Stated goal 1
Output the part of the saved entries listing that opens with the line containing "This screenshot has" and runs through the end of the listing as a JSON list of strings, one per line, skipping blank lines. Leave the pictures out of the answer.

News from the International Builders’ Show: Product Picks, Day 3
Yesterday was the final day of this year’s International Builders’ Show (IBS) and Kitchen and Bath Industry Show (KBIS). Once again, I spent the whole day walking the show floors. By the afternoon, the crowds had thinned enough that I could talk to company representatives in a less-hurried manner.
The shows’ sponsors haven’t yet released the numbers, but I’m betting that this year’s attendence will approach or exceed pre-recession levels. And as I mentioned in an earlier blog, all those I talked to told me that their businesses were doing very well compared to two or three years ago. I’ve really enjoyed my time here at both shows. By the end of the day yesterday, however, I had to tighten my belt a notch, as I think I’ve lost a pound or two with the many miles of walking I’ve done since I’ve been here.

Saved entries

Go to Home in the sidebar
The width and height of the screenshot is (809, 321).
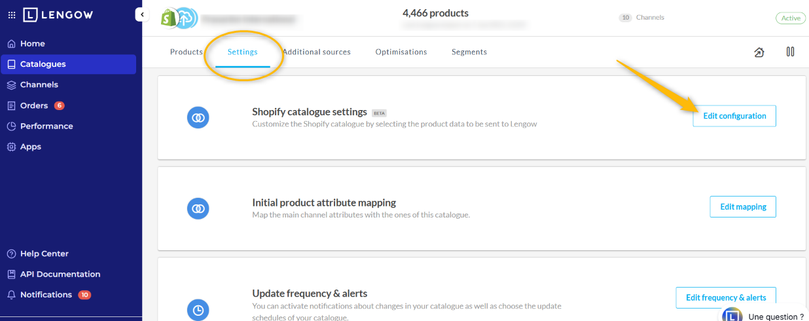pos(32,44)
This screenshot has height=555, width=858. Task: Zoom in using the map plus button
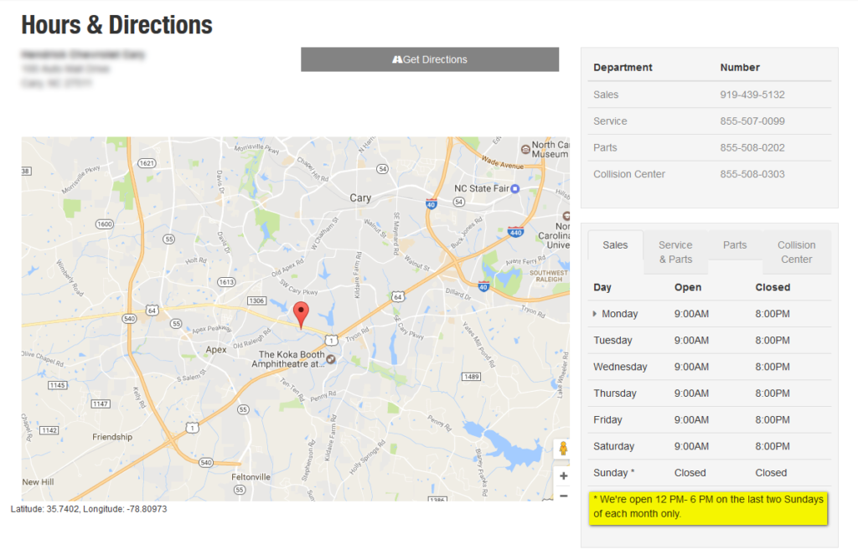tap(563, 475)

Stated goal 2
Write what comes next in the blog post about the third day of the International Builders' Show.

Expected answer 1
[
  "This screenshot has height=555, width=858. Task: Zoom in using the map plus button",
  "tap(563, 475)"
]

Expected answer 2
See all of the coverage from IBS & KBIS
I started the day with a cup of coffee from GE's new Cafe refrigerator, which has a built-in Keurig K-cup coffeemaker. That's the GE product engineer making it for me. The fridge costs $3300, which is $200 more than the same fridge without the coffeemaker. It makes a really good cup of coffee.
This is a cutaway showing Kohler's new Touchless toilet mechanism. It's offered on several models and as a retrofit kit ($50) for most existing toilets from all makers. Instead of using the flush lever, you wave your hand over a sensor underneath the tank lid. You can see the small battery-powered motor on the top right of the tank that lifts the flapper or flush mechanism.
It might be a somewhat alarming insight into my personality, but of the hundreds of beautiful show booths I visted at both KBIS and IBS, I felt most comfortable in the garage workshop built by Gladiator. This display shows the company's new Racing Red storage cabinets. There was also a refrigerated beer dispenser on display. I didn't indulge, or I might have stayed for the rest of the day.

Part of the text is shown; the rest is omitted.